▸ **TRY IT**
Lift out all lines below that contain "logo".

▸ **Records contained in a dataset**

Segment Open

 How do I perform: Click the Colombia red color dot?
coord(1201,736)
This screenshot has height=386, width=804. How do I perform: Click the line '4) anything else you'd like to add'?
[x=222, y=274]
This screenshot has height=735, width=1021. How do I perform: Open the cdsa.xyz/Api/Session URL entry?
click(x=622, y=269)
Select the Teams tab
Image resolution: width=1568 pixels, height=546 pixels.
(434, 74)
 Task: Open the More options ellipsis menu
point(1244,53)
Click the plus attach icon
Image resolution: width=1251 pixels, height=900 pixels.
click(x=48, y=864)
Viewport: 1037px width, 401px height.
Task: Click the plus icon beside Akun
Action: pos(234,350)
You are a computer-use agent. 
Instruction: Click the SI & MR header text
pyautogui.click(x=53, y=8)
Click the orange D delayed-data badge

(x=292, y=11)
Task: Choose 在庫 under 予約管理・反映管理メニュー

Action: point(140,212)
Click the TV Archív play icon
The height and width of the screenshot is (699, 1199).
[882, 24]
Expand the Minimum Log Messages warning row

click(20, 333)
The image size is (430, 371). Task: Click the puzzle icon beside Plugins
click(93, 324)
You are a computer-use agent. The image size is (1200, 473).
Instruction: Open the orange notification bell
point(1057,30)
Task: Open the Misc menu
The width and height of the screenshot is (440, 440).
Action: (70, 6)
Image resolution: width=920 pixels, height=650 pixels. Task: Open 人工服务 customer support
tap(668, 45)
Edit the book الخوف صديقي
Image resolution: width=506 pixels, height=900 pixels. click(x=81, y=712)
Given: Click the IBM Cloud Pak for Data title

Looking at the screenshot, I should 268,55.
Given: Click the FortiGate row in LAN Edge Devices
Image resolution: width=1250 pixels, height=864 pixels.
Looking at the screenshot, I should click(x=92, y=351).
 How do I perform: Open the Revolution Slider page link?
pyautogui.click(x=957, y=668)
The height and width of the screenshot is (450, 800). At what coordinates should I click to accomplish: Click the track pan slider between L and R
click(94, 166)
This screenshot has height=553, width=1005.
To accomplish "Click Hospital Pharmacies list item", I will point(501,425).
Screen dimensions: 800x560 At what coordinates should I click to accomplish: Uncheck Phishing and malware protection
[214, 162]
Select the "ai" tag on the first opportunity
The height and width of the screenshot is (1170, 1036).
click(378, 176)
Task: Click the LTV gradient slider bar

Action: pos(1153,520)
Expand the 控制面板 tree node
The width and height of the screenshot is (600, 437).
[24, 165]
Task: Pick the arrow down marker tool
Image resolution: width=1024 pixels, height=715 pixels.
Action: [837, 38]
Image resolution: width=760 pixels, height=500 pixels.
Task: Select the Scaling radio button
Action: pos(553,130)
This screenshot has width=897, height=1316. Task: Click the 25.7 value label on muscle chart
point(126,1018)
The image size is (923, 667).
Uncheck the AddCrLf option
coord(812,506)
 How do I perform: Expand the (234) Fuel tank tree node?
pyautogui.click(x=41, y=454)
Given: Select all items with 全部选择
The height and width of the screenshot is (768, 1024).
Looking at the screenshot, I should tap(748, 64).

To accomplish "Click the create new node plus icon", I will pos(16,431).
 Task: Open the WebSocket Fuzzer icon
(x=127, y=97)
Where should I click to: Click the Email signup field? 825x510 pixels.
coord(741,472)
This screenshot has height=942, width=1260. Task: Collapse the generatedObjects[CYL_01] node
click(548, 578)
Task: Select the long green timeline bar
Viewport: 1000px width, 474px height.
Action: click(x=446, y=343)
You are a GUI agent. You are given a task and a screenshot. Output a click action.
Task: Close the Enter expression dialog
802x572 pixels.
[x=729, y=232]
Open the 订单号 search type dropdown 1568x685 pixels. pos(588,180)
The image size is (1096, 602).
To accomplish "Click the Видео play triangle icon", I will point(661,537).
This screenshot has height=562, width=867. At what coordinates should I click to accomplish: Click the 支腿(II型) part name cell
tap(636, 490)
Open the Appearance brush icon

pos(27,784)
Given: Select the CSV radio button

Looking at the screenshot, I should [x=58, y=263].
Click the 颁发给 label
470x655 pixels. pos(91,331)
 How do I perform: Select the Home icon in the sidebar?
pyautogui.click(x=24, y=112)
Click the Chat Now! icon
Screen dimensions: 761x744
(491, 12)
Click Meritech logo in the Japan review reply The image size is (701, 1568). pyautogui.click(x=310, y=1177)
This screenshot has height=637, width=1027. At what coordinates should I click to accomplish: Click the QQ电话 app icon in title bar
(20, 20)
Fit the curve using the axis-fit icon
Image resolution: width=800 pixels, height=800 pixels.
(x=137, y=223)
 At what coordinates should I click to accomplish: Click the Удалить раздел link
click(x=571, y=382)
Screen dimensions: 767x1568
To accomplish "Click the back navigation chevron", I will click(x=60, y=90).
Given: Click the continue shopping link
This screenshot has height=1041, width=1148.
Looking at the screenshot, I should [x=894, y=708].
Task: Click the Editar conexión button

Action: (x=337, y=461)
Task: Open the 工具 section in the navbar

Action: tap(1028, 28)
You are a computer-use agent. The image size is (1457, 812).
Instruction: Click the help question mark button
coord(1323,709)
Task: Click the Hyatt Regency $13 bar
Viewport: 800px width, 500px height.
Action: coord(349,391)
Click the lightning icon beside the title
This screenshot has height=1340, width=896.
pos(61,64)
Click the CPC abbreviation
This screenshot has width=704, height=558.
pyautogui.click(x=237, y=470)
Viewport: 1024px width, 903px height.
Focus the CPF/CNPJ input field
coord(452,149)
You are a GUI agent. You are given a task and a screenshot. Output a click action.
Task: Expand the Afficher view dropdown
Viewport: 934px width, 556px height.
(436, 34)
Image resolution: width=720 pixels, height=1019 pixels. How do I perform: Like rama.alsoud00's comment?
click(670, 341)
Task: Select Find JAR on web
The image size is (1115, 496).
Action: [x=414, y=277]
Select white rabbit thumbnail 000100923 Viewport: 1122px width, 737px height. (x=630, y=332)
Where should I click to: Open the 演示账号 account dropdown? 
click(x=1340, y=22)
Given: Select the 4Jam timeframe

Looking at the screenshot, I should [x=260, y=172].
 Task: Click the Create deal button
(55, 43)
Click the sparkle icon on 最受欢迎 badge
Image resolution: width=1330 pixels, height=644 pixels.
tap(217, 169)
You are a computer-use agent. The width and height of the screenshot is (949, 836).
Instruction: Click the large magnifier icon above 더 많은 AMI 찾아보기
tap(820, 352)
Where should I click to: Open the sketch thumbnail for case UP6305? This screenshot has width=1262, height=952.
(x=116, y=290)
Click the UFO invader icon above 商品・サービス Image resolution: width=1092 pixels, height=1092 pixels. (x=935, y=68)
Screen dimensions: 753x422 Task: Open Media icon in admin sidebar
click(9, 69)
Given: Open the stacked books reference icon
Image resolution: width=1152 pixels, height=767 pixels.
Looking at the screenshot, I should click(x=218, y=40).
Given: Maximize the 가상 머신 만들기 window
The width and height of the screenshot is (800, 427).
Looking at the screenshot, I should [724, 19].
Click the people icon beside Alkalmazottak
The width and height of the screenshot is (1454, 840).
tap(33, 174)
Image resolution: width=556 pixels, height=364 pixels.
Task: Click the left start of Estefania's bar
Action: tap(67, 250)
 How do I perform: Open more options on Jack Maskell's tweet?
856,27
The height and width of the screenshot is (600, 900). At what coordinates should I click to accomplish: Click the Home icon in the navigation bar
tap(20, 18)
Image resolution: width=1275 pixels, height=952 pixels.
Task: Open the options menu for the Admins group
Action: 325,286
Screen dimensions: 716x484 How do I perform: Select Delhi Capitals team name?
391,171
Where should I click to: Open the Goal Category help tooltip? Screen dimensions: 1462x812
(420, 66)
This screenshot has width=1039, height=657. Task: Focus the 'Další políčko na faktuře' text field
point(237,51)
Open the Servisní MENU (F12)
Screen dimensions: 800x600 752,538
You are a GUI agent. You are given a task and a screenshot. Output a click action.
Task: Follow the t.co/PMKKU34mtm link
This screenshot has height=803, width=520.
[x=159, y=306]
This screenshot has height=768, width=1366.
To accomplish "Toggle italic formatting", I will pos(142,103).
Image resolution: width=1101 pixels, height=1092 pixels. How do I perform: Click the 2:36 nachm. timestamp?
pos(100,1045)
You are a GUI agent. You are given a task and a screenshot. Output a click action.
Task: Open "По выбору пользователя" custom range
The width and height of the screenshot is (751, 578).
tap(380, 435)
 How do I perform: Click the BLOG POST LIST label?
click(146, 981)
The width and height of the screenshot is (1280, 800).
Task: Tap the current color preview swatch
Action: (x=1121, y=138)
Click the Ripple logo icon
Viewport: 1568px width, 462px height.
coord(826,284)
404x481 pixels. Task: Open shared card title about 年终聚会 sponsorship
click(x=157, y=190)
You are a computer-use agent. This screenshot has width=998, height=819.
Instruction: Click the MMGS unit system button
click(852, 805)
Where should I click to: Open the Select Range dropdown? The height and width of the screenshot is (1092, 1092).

Segment Closed

▸ **RESULT**
Click Meritech logo in the Japan review reply The image size is (701, 1568). pyautogui.click(x=310, y=1177)
Click the Ripple logo icon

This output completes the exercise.